When did governments decide to risk the lives of people by cheapening the building codes? (Anyone familiar with General Development Corporation in Florida knows all about substandard housing.)
Here, our local government allows businesses and homes to build right up on the beach. Beaches are variable and when hurricanes hit, sand is removed. So, every year major bucks are spent of replacing washed out sand at the bases of homes and buildings and every major hurricane means a beach evacuation. Plus, the construction of high rises has changed the direction of the inshore winds, forming an artificial cliff. Sand does not gather at the base of a cliff. So, now people gripe that our once vast, tropical beaches are vanishing, which has allowed some businesses to install ugly, massive sea walls. What were they thinking? Plus, blocking the in shore winds has altered the off shore currents, which takes away even more sand.
I’ve watched while homes are built on marshy ground by filling the site with fill and built on naturally flat flood areas after stripping off all of the natural growth. This is asking for trouble! Even with fill the foundations settle and crack! Marsh ground naturally is full of water and it gets worse in the rainy and storm season.
Are folks getting too complacent or is the average intelligence level dropping?
Currently, the government publishes continental maps showing things like Cancer Zones, high pollution zones, tornado zones, hurricane zones and flood zones. Anyone with some background knowledge from reading something like National Geographic can go into an area and determine for himself what the land might be to a small extent. Anyone reading the news or watching television can figure out that living close to major rivers like the Mississippi might not be a good idea because of the major floods every so many years. Kind of like going into California and not buying a house which is on top of the San Andreas fault. Like not living within 5 miles of an active volcano and especially not on the sides of one.
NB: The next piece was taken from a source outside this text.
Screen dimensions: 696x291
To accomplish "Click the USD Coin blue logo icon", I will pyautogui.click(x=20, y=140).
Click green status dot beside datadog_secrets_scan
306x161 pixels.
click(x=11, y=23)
(I’m not real sure about people on some of the Hawaiian Islands because they KNOW that their homes probably will be burned up in lava flows but they still build nearly on top of them ‘for the view’.)
I wonder about some of the mentality of people also. In the last major floods in middle America, farmers were wiped out. Yet, by gosh, they were going to rebuild right where they had been before. Their grand pappy had been wiped out 6 times by the flood and rebuilt, their pappy had been wiped out 4 times and rebuilt and they just got wiped out and they were going to rebuild also.
Not only were they going to rebuild but they were not going to move to safer, higher lands, nor rebuild their homes on stilts – like some more or less intelligent ones did and who comfortably survived the flood.
Any thoughts on this really stupid attitude so many people seem to have?
I mean, would you knowingly move into a nice home on top of a toxic land fill? How about into a new wood house snuggled into the middle of a pleasant stand of wilds that fires burn off every 5 years or so? (See California wild fires. See also that the surviving homes have been made of cement with tile roofs - but they seem to be like one out of 100.)
(SIGH) I dunno. But, then again people love to buy cars that the crush zone includes the drivers side, speed around in SUV’s that will easily tip over, cruse in sports cars that are made of fiberglass and buy trucks with exploding gas tanks.)
“Think of it as Evolution in action.”